Забрезжилось. На восточном вскрае неба забелелся рассвет, стали из тьмы выделяться очерки скитских строений. Тихо и глухо везде… По обителям не видать огоньков. Только в Манефиной стае тускло мерцают лампады перед божницами… Глядит Петр Степаныч, неустанно глядит на окна Фленушкиных горниц, и сладкие мечты опять распаляют его воображенье… Ту ночку вспоминает, забыть ее не может… «А моя-то красотка разметалась теперь в постельке своей, – мечтает он, – обо мне мечтает… Волной поднимается грудь, и жарко дыханье ее… От сонной истомы раскрыты алые губки, и в сладкой дремоте шепчут они любовные речи, имя мое поминают…»
Свет в окне показался… «Неужели встает?.. Что это так рано поднялась моя ясынька?.. Видно, сряжается… Но всего еще только четыре часа… О милая моя, о сердце мое!.. День один пролетит, и нас никто больше не разлучит с тобой… Скоро ли, скоро ль пройдет этот день?..»
Погас свет во Фленушкиных горницах, только лампада перед иконами теплится. В било ударили. Редкие, резкие его звуки вширь и вдаль разносятся в рассветной тиши; по другим обителям пока еще тихо и сонно. «Праздник, должно быть, какой-нибудь у Манефиных, – думает Петр Степаныч. – Спозаранку поднялись к заутрени… Она не пойдет – не велика она богомольница… Не пойти ли теперь к ней? Пусть там поют да читают, мы свою песню споем…»
Схватил картуз, побежал, но тотчас одумался. «Увидят, как раз на кого-нибудь навернешься… Еще ночь не минула… Огласка пойдет – лучше остаться».
Поют у Манефы заутреню. По другим обителям тоже стали раздаваться удары в било. Резче и резче носятся они в сыром, влажном воздухе… А у Манефы в часовне поют да поют.
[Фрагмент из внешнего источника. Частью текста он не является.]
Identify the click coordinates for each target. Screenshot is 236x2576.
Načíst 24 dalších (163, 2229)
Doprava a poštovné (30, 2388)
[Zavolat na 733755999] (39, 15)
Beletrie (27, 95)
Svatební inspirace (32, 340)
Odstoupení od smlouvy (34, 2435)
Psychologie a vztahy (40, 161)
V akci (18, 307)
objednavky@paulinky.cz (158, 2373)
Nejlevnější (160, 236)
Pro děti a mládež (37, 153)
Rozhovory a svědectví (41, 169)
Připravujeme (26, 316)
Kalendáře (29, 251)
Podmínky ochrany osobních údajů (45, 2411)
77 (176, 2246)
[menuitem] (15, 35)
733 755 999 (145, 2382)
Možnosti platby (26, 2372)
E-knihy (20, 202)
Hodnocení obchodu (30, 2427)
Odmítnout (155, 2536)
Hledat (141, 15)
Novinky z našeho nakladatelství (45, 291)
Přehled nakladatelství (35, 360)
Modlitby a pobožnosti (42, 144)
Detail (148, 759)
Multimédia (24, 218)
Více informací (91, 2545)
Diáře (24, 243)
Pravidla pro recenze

Совсем рассвело, но ровно свинцовые тучи висят над землей. В воздухе белая мгла, кругом над сырыми местами туманы… Пышет север холодом, завернул студеный утренник, побелели тесовые крыши. Ровно прикованный к раскрытому оконцу, стоит в раздумье Самоквасов.
Кончилась служба. С высокого крутого крыльца часовенной паперти старицы с белицами попарно идут. Различает их, узнает иных Петр Степаныч – вот мать Таифа, приехала, значит, от Макарья, вот уставщица Аркадия, мать Лариса, мать Никанора, самой Манефы не видно. Перед старицами певчие белицы, впереди них, склонив голову, медленным шагом выступает Марья головщица. Заунывное пение их раздается:
«Послушай Христа, что вопиет, о дево!»
«Что поют, зачем поют?» – думает, слушая необычное пение Петр Степаныч. Пристально смотрит он на шествие келейниц, внимая никогда дотоле не слыханноей песне:
«Иди, отвержися земных, да не привлечет тебя страсть…»
К Манефиной келье идут. «Что ж это такое? Что они делают?» – в недоуменье рассуждает Петр Степаныч и с напряженным вниманием ловит каждое слово, каждый звук долетающего пения… Все прошли, все до одной скрылись в Манефиной келье.
Ермило Матвеич, увидав из огорода, что гость его стоит у раскрытого окна, тотчас пошел навесть его.
– Раненько, сударь, поднялись – ни свет ни заря! Каково после дороги спали-почивали? Отдохнули ли? – спрашивал он, входя в светелку.
Не ответил ни слова ему Самоквасов. Сам с вопросом к нему:
– Что это такое у Манефиных? После заутрени всей обителью к игуменье в келью пошли, с пением! Что за праздник такой?